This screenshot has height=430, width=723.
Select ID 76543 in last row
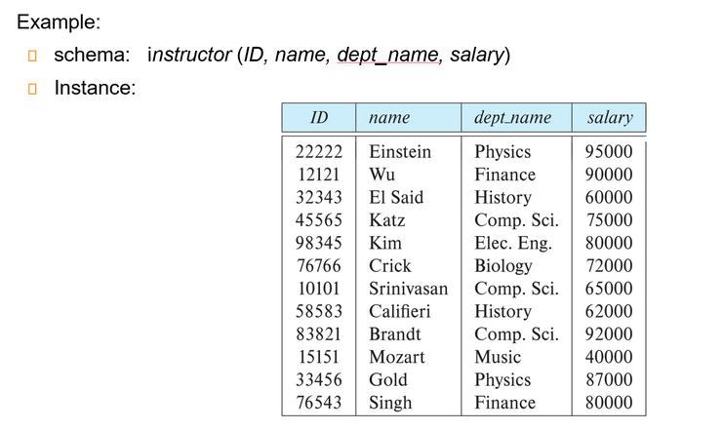click(x=319, y=403)
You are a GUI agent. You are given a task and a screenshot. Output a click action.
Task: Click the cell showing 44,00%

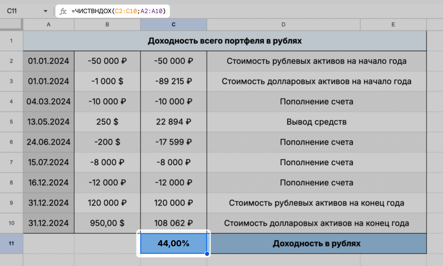173,243
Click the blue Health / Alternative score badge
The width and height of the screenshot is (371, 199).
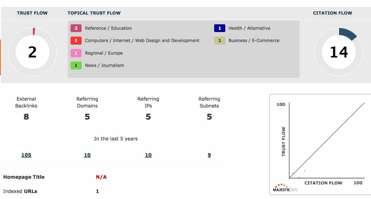220,28
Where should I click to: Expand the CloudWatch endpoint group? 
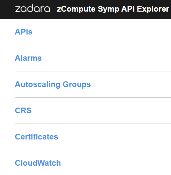[38, 163]
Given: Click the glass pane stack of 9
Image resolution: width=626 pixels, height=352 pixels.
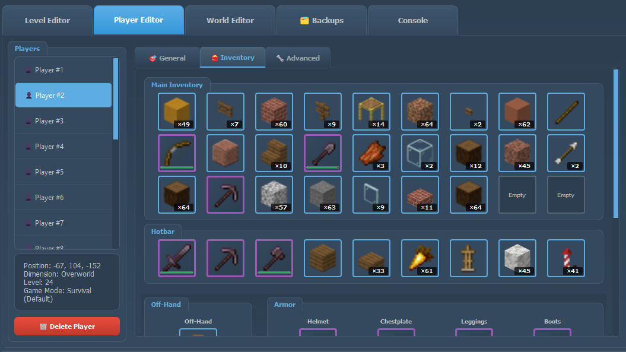Looking at the screenshot, I should [371, 195].
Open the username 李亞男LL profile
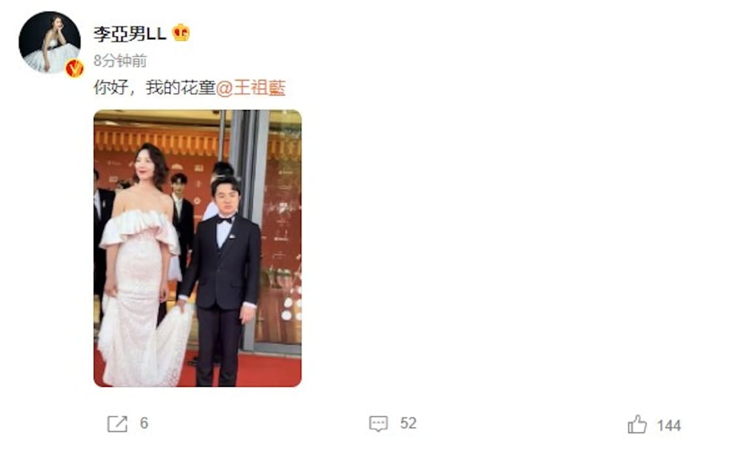This screenshot has width=738, height=451. click(x=130, y=33)
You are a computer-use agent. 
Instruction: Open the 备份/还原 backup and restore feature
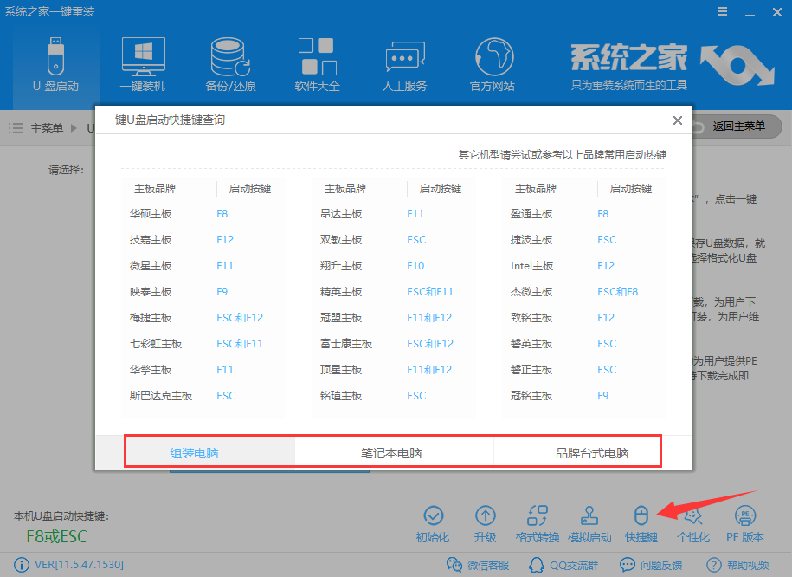229,61
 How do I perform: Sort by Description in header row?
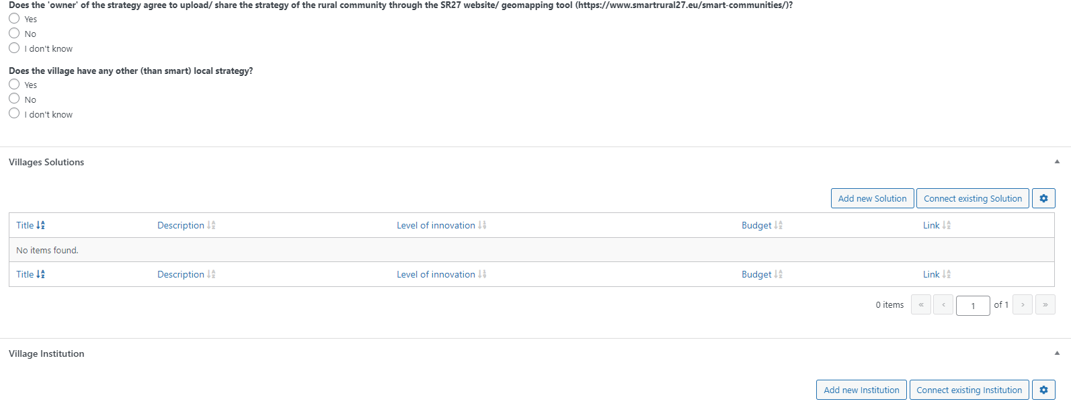click(x=186, y=225)

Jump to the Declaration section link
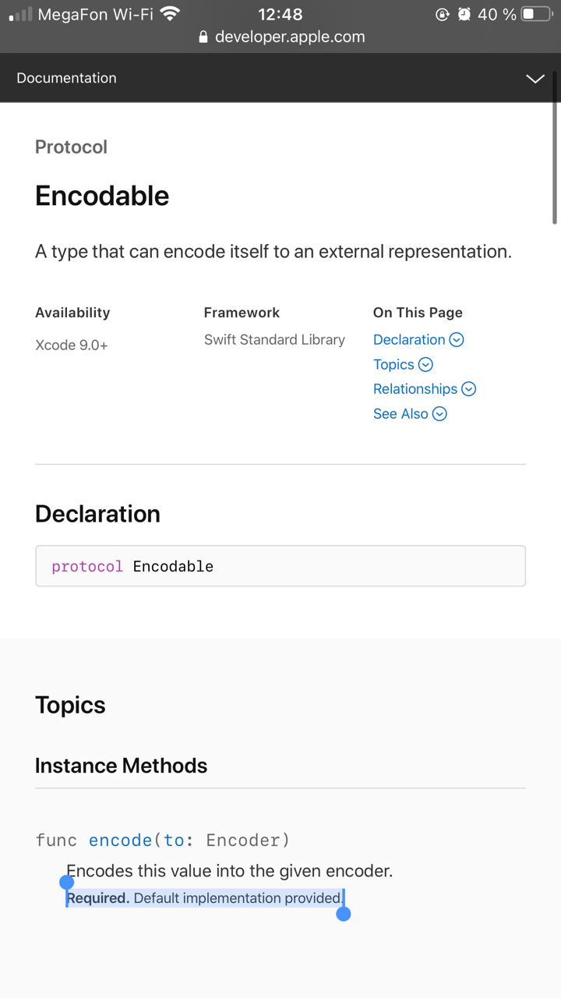click(x=409, y=339)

_Given request_:
Count the lines in the data above that contain the string "agent", and reply with the number alone.

_Exercise answer_:
2